In this study, we employed an immunogenic colon cancer model, MC38, which is a hypermutated and immunogenic cancer with mismatch repair deficiency to confirm the efficacy of STING-based immunotherapy 28. Correspondingly, this model showed a good response to STING-based immunotherapy, but the efficacy was not durable, and the rate of complete tumor regression was ~10%. This is because the activation of STING signaling could induce both favorable and unfavorable consequences during immune responses. At first, intratumoral STING activation elicits a strong type I IFN responses and activates CD8+ T cells to attack cancer cells. However, when these activated CD8+ T cells secretes IFN-γ, a potent anti-tumor effector cytokine, cancer cells upregulate PD-L1 as a defense mechanism to evade adaptive immune responses 29. Therefore, simultaneous blockade PD-1 or PD-L1 inhibitor could countervail STING-induced PD-L1 upregulation and enhance the efficacy of STING-based cancer immunotherapy 17. A few STING agonists, MK-1454 (Merck) and MIW815 (Norvatis), are currently undergoing phase I clinical trials in combination with anti-PD1 immune checkpoint inhibitors in advanced/metastatic solid tumors and lymphomas (NCT03172936, NCT03172936), respectively 30, 31. Preliminary results show encouraging therapeutic efficacy with acceptable toxicity levels, thereby supporting further clinical development of this novel combination immunotherapy 30.

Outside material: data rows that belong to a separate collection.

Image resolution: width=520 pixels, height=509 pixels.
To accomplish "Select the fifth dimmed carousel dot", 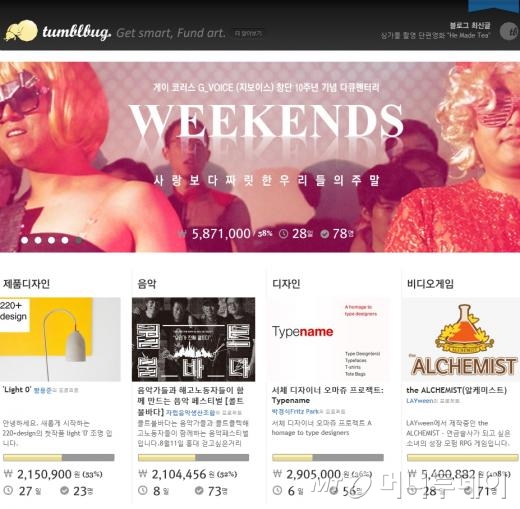I will (x=78, y=240).
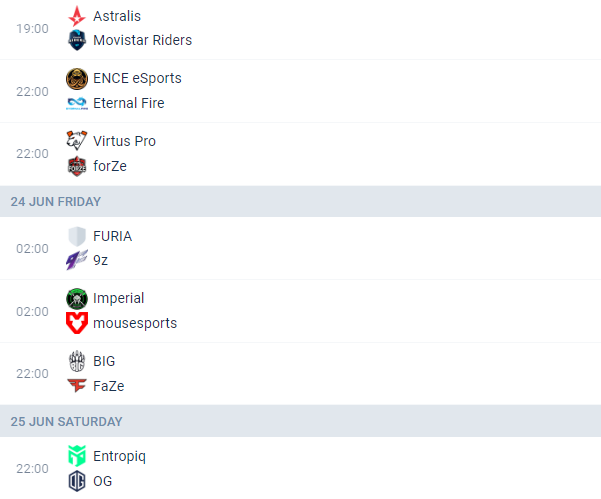Click the ENCE eSports round logo
The height and width of the screenshot is (499, 601).
click(77, 79)
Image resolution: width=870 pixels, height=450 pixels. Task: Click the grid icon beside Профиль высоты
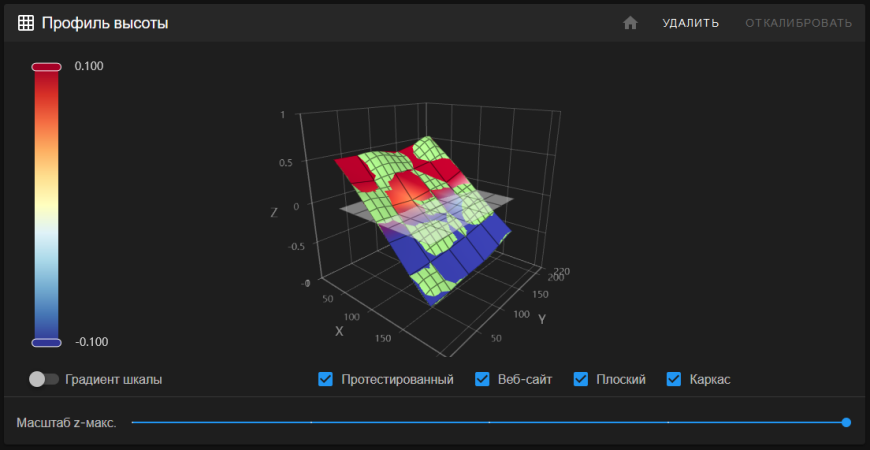coord(26,23)
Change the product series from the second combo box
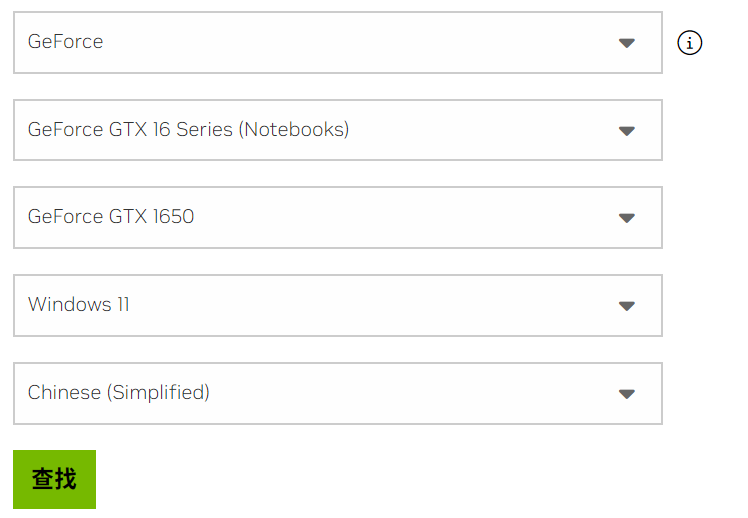 pos(337,130)
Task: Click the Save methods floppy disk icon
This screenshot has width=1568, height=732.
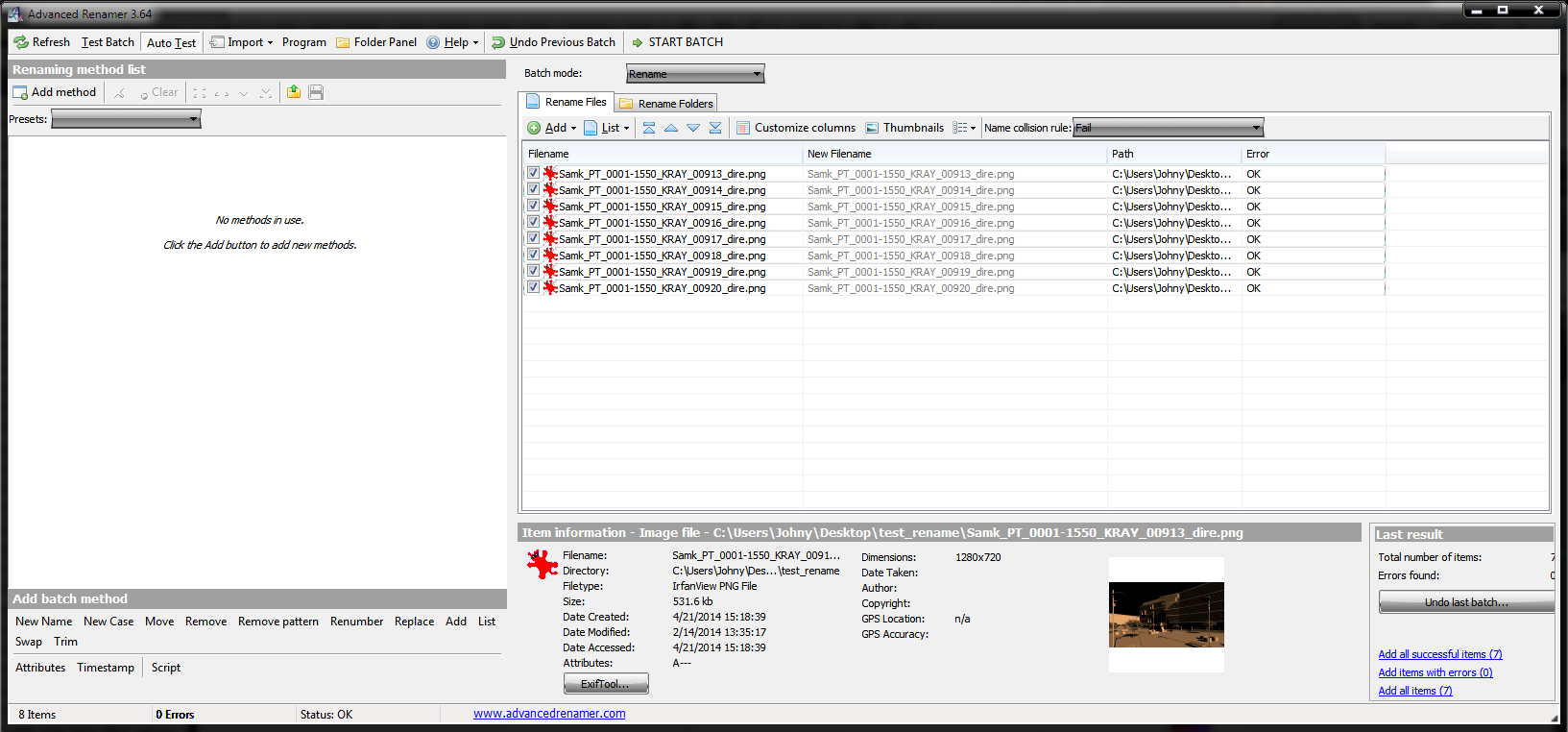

Although STING is a meaningful prognostic biomarker for various solid tumors, it is still unclear whether the intratumoral STING expression levels are related to the response to immunotherapies. Therefore, the predictive value of STING expression needs further investigation in the ongoing clinical trials.
Conclusion
In the present study, we revealed an independent prognostic role of STING signaling in CRC and demonstrated that STING-targeted cancer immunotherapy could remodel tumor immune microenvironment of CRC to enhance anti-cancer immunity.
Acknowledgments
This study was supported by the National Research Foundation of Korea (NRF-2016R1C1B2014671 to C.K. and 2016R1D1A1B03934012 to H.C.) grant funded by the Korean government (MSIT). This research was also supported by a grant of the Korea Health Technology R&D Project through the Korea Health Industry Development Institute (KHIDI), funded by the Ministry of Health & Welfare, Republic of Korea (grant number: HI16C1559).